Please repeat the data shown below, word for word.

---- Dataset entries

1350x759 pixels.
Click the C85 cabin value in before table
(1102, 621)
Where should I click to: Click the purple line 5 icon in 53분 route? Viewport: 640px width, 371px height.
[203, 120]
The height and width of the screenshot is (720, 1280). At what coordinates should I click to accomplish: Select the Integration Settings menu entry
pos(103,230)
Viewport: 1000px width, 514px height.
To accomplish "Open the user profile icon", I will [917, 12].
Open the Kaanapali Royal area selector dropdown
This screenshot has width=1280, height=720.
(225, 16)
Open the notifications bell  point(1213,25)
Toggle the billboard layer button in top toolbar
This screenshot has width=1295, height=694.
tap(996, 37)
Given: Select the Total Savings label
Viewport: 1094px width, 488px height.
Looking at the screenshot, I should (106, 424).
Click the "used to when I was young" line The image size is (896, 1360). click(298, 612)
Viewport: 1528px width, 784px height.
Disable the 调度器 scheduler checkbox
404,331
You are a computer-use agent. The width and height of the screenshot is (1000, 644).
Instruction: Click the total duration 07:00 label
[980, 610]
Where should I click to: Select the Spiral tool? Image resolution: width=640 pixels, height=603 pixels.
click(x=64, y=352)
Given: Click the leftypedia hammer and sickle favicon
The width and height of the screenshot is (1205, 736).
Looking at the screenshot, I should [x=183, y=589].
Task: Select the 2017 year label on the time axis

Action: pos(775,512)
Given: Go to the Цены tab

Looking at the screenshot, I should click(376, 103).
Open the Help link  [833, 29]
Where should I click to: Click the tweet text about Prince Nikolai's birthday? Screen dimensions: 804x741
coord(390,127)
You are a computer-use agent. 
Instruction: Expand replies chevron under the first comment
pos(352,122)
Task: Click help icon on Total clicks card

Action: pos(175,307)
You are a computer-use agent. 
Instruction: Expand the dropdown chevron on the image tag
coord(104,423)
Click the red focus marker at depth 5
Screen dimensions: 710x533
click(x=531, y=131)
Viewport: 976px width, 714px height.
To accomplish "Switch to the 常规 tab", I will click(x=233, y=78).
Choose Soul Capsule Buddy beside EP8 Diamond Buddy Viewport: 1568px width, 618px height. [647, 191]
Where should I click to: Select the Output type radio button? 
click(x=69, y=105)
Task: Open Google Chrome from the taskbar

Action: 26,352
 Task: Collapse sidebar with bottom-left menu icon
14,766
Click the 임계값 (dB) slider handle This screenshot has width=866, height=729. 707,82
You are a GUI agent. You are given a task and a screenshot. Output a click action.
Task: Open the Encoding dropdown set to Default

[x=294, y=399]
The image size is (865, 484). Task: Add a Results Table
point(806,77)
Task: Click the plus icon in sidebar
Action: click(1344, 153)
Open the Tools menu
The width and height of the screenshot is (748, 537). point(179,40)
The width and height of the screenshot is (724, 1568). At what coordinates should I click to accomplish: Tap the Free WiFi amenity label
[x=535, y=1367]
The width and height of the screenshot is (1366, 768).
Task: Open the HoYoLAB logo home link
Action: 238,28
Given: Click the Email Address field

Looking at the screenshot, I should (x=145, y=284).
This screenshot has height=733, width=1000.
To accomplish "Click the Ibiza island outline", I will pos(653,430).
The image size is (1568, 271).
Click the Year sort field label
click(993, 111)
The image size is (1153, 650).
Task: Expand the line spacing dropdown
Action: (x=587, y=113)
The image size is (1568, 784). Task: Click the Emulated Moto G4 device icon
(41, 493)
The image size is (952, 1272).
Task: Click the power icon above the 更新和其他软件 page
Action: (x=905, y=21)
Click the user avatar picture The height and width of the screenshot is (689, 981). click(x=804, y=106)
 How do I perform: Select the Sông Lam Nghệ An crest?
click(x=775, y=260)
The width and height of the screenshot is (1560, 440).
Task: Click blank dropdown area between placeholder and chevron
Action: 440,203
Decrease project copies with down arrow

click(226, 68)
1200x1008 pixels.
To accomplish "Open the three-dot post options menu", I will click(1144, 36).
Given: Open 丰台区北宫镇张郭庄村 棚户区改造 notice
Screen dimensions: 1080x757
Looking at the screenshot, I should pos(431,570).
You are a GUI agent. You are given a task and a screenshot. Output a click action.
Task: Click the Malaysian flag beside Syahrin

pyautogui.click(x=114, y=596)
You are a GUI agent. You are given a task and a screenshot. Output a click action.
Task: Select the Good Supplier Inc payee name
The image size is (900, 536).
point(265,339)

--------

→ **Task output**:
1350x759 pixels.
Click the C85 cabin value in before table
(1102, 621)
Where should I click to: Click the purple line 5 icon in 53분 route? Viewport: 640px width, 371px height.
[203, 120]
The height and width of the screenshot is (720, 1280). At what coordinates should I click to accomplish: Select the Integration Settings menu entry
pos(103,230)
Viewport: 1000px width, 514px height.
To accomplish "Open the user profile icon", I will [917, 12].
Open the Kaanapali Royal area selector dropdown
This screenshot has width=1280, height=720.
(225, 16)
Open the notifications bell  point(1213,25)
Toggle the billboard layer button in top toolbar
This screenshot has width=1295, height=694.
tap(996, 37)
Given: Select the Total Savings label
Viewport: 1094px width, 488px height.
Looking at the screenshot, I should (106, 424).
Click the "used to when I was young" line The image size is (896, 1360). click(298, 612)
Viewport: 1528px width, 784px height.
Disable the 调度器 scheduler checkbox
404,331
You are a computer-use agent. The width and height of the screenshot is (1000, 644).
Instruction: Click the total duration 07:00 label
[980, 610]
Where should I click to: Select the Spiral tool? Image resolution: width=640 pixels, height=603 pixels.
click(x=64, y=352)
Given: Click the leftypedia hammer and sickle favicon
The width and height of the screenshot is (1205, 736).
Looking at the screenshot, I should [x=183, y=589].
Task: Select the 2017 year label on the time axis

Action: pos(775,512)
Given: Go to the Цены tab

Looking at the screenshot, I should click(376, 103).
Open the Help link  [833, 29]
Where should I click to: Click the tweet text about Prince Nikolai's birthday? Screen dimensions: 804x741
coord(390,127)
You are a computer-use agent. 
Instruction: Expand replies chevron under the first comment
pos(352,122)
Task: Click help icon on Total clicks card

Action: pos(175,307)
You are a computer-use agent. 
Instruction: Expand the dropdown chevron on the image tag
coord(104,423)
Click the red focus marker at depth 5
Screen dimensions: 710x533
click(x=531, y=131)
Viewport: 976px width, 714px height.
To accomplish "Switch to the 常规 tab", I will click(x=233, y=78).
Choose Soul Capsule Buddy beside EP8 Diamond Buddy Viewport: 1568px width, 618px height. [647, 191]
Where should I click to: Select the Output type radio button? 
click(x=69, y=105)
Task: Open Google Chrome from the taskbar

Action: 26,352
 Task: Collapse sidebar with bottom-left menu icon
14,766
Click the 임계값 (dB) slider handle This screenshot has width=866, height=729. 707,82
You are a GUI agent. You are given a task and a screenshot. Output a click action.
Task: Open the Encoding dropdown set to Default

[x=294, y=399]
The image size is (865, 484). Task: Add a Results Table
point(806,77)
Task: Click the plus icon in sidebar
Action: click(1344, 153)
Open the Tools menu
The width and height of the screenshot is (748, 537). point(179,40)
The width and height of the screenshot is (724, 1568). At what coordinates should I click to accomplish: Tap the Free WiFi amenity label
[x=535, y=1367]
The width and height of the screenshot is (1366, 768).
Task: Open the HoYoLAB logo home link
Action: 238,28
Given: Click the Email Address field

Looking at the screenshot, I should (x=145, y=284).
This screenshot has height=733, width=1000.
To accomplish "Click the Ibiza island outline", I will pos(653,430).
The image size is (1568, 271).
Click the Year sort field label
click(993, 111)
The image size is (1153, 650).
Task: Expand the line spacing dropdown
Action: (x=587, y=113)
The image size is (1568, 784). Task: Click the Emulated Moto G4 device icon
(41, 493)
The image size is (952, 1272).
Task: Click the power icon above the 更新和其他软件 page
Action: (x=905, y=21)
Click the user avatar picture The height and width of the screenshot is (689, 981). click(x=804, y=106)
 How do I perform: Select the Sông Lam Nghệ An crest?
click(x=775, y=260)
The width and height of the screenshot is (1560, 440).
Task: Click blank dropdown area between placeholder and chevron
Action: 440,203
Decrease project copies with down arrow

click(226, 68)
1200x1008 pixels.
To accomplish "Open the three-dot post options menu", I will click(1144, 36).
Given: Open 丰台区北宫镇张郭庄村 棚户区改造 notice
Screen dimensions: 1080x757
Looking at the screenshot, I should pos(431,570).
You are a GUI agent. You are given a task and a screenshot. Output a click action.
Task: Click the Malaysian flag beside Syahrin

pyautogui.click(x=114, y=596)
You are a GUI agent. You are given a task and a screenshot. Output a click action.
Task: Select the Good Supplier Inc payee name
The image size is (900, 536).
point(265,339)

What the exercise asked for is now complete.